Comparative Performance of Five Commercially Available Serologic Assays To Detect Antibodies to SARS-CoV-2 and Identify Individuals with High Neutralizing Titers
Eshan U. Patel, Evan M. Bloch, William Clarke, Yu‐Hsiang Hsieh, Denali Boon, Yolanda Eby, Reinaldo E. Fernández, Owen R. Baker, Morgan Keruly, Charles Kirby, Ethan Klock, Kirsten Littlefield, Jernelle Miller, H Schmidt, Philip A. Sullivan, Estelle Piwowar‐Manning, Ruchee Shrestha, Andrew D. Redd, Richard E. Rothman, David Sullivan, Shmuel Shoham, Arturo Casadevall, Thomas C. Quinn, Andrew Pekosz, Aaron A.R. Tobian, Oliver Laeyendecker
Abstract
Accurate serological assays to detect antibodies to severe acute respiratory syndrome coronavirus 2 (SARS-CoV-2) are needed to characterize the epidemiology of SARS-CoV-2 infection and identify potential candidates for coronavirus disease 2019 (COVID-19) convalescent plasma (CCP) donation.
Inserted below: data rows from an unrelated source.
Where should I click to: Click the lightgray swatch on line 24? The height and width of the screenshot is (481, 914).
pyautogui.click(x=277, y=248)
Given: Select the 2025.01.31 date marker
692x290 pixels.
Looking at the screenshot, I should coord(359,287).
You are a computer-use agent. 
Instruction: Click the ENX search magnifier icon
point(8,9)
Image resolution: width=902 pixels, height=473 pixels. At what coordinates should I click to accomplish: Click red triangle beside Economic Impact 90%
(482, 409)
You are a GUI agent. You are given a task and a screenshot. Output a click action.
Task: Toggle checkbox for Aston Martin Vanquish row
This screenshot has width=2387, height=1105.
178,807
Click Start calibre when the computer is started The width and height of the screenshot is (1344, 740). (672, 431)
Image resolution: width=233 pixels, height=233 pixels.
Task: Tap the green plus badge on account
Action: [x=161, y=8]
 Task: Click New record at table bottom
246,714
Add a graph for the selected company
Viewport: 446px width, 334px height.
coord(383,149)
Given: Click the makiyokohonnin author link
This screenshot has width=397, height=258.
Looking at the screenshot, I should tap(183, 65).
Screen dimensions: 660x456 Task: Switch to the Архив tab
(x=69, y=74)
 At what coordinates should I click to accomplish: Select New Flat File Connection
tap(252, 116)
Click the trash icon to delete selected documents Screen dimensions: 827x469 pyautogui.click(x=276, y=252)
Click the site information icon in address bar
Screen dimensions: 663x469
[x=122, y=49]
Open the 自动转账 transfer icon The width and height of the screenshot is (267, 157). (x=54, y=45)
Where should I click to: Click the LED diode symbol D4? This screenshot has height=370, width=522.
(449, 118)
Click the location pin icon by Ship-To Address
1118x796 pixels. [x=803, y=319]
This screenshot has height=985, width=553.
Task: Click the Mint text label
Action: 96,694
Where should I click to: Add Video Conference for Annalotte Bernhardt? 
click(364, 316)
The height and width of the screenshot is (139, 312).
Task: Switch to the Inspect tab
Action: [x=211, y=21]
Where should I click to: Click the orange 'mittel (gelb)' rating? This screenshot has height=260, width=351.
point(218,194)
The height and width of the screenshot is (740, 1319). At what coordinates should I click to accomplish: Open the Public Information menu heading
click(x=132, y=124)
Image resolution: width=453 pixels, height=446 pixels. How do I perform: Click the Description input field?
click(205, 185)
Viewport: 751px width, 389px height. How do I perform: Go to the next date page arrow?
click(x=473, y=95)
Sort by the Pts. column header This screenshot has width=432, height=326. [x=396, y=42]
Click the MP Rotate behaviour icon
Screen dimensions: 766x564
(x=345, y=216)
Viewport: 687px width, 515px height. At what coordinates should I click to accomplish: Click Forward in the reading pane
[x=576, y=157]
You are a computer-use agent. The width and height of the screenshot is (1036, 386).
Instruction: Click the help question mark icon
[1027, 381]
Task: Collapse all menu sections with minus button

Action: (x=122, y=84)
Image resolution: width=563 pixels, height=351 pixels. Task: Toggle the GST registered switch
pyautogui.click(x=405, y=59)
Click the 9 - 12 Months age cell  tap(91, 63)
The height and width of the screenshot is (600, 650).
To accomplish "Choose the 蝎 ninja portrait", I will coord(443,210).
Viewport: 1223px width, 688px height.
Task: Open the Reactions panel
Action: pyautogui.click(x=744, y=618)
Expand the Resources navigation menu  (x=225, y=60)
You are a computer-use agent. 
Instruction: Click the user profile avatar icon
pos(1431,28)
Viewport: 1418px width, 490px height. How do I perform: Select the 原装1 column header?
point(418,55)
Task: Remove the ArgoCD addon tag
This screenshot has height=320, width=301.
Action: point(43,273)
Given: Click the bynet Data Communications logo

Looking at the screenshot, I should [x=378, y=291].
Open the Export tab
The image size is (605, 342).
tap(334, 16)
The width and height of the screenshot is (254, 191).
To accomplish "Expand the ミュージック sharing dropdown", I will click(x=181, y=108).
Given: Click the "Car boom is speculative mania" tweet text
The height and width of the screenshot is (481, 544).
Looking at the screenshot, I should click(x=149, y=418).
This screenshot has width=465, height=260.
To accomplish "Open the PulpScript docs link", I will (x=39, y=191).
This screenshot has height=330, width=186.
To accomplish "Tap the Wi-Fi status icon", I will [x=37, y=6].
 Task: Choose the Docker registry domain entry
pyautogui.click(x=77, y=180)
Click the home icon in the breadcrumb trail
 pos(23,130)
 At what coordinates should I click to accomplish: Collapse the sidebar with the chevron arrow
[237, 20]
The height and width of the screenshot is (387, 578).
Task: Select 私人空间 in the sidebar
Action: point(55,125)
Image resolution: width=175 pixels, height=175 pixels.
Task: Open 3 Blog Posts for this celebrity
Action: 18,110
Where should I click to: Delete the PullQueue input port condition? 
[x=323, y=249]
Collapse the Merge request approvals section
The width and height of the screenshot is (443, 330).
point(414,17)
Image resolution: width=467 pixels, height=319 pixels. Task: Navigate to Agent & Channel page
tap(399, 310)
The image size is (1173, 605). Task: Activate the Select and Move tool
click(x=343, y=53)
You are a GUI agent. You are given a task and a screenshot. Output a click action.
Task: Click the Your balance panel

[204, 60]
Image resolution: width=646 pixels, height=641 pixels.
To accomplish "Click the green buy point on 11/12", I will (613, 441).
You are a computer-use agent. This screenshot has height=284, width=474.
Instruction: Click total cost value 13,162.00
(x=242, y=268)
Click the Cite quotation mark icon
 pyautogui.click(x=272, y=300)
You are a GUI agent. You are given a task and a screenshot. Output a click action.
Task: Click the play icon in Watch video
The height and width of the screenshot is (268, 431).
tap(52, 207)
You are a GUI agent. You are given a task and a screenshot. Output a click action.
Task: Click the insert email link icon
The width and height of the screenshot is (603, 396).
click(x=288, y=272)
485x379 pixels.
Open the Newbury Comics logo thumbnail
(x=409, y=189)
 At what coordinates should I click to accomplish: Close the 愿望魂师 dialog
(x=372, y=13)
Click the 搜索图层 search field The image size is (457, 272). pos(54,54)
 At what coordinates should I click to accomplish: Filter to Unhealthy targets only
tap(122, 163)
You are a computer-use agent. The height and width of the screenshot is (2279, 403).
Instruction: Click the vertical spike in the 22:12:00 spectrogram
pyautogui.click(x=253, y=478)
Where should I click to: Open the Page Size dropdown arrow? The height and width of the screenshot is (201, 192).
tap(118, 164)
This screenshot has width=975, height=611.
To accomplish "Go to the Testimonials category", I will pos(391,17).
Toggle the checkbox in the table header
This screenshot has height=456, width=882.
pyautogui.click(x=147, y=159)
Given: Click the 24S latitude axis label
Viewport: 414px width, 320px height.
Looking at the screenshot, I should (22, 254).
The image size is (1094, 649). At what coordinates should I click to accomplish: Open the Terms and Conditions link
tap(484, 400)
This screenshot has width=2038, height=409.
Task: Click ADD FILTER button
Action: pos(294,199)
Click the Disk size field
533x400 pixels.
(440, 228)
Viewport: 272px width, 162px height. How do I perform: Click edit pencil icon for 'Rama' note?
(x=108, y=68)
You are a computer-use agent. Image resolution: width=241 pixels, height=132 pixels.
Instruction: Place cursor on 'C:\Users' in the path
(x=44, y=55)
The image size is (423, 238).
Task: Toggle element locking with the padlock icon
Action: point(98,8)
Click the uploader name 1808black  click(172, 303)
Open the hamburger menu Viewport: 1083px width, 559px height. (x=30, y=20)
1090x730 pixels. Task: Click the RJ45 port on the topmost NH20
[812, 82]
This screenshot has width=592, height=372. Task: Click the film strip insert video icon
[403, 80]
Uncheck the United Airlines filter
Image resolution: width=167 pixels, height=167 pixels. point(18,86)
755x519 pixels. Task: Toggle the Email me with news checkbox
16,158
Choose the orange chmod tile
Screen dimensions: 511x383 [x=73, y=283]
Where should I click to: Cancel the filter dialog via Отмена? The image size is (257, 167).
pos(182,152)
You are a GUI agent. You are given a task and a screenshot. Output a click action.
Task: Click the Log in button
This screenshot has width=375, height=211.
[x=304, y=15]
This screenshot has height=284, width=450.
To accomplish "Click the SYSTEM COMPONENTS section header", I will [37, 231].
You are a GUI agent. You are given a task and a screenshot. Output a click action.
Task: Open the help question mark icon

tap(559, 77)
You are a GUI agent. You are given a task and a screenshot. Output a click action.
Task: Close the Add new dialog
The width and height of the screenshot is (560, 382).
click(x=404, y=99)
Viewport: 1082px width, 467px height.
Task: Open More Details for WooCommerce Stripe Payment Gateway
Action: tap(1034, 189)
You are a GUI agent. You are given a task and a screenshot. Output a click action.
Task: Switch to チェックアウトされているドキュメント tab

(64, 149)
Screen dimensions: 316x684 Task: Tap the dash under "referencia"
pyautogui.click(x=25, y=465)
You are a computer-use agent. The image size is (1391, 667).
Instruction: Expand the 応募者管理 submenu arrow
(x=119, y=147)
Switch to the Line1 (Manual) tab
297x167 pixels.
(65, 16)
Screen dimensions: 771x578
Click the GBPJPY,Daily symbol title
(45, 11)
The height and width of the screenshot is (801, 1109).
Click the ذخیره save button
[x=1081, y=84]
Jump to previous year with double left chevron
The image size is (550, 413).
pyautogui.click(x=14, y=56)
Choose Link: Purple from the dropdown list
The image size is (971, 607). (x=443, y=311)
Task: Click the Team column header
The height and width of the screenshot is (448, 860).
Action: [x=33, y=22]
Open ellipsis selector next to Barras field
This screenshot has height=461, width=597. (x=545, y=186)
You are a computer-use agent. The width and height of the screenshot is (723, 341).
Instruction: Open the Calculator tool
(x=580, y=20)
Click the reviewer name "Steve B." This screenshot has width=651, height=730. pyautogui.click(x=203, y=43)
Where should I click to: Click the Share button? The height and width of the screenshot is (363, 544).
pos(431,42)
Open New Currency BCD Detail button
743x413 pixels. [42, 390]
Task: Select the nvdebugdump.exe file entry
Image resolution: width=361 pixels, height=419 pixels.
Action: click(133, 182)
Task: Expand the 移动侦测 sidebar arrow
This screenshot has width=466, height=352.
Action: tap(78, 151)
This study compared the performances of commercial enzyme immunoassays (EIAs) with respect to detection of IgG or total antibodies to SARS-CoV-2 and neutralizing antibodies (nAbs). The diagnostic accuracy of five commercially available EIAs (Abbott, Euroimmun, EDI, ImmunoDiagnostics, and Roche) for detection of IgG or total antibodies to SARS-CoV-2 was evaluated using cross-sectional samples from potential CCP donors who had prior molecular confirmation of SARS-CoV-2 infection ( n = 214) and samples from prepandemic emergency department patients without SARS-CoV-2 infection ( n = 1,099).